● **Data supplied**:
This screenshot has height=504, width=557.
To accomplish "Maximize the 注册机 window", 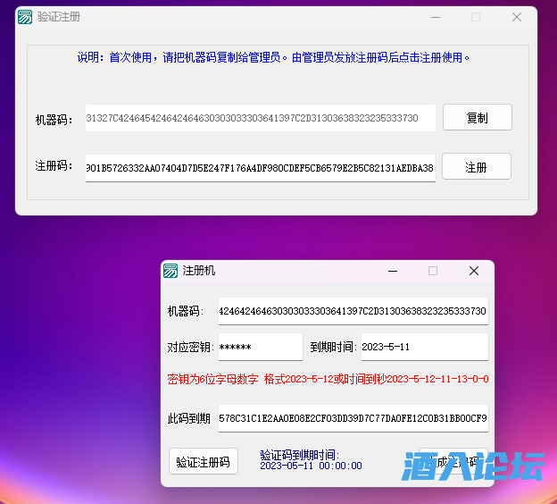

...

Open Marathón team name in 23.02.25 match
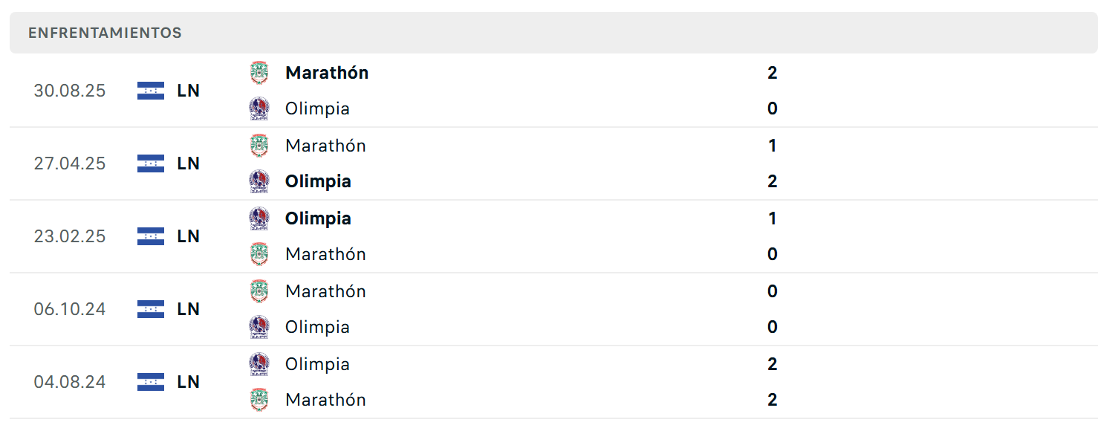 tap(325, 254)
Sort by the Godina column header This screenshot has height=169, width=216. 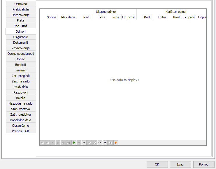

● **To be done**:
Please rename "column header" to "column heading" in the entries, beginning at the line containing "Open Marathón team name in 23.02.25 match" and running through the line containing "Sort by the", and give back only those lines with nothing else changed and the pictures omitted.

● **Task result**:
Open Marathón team name in 23.02.25 match
 tap(325, 254)
Sort by the Godina column heading This screenshot has height=169, width=216. 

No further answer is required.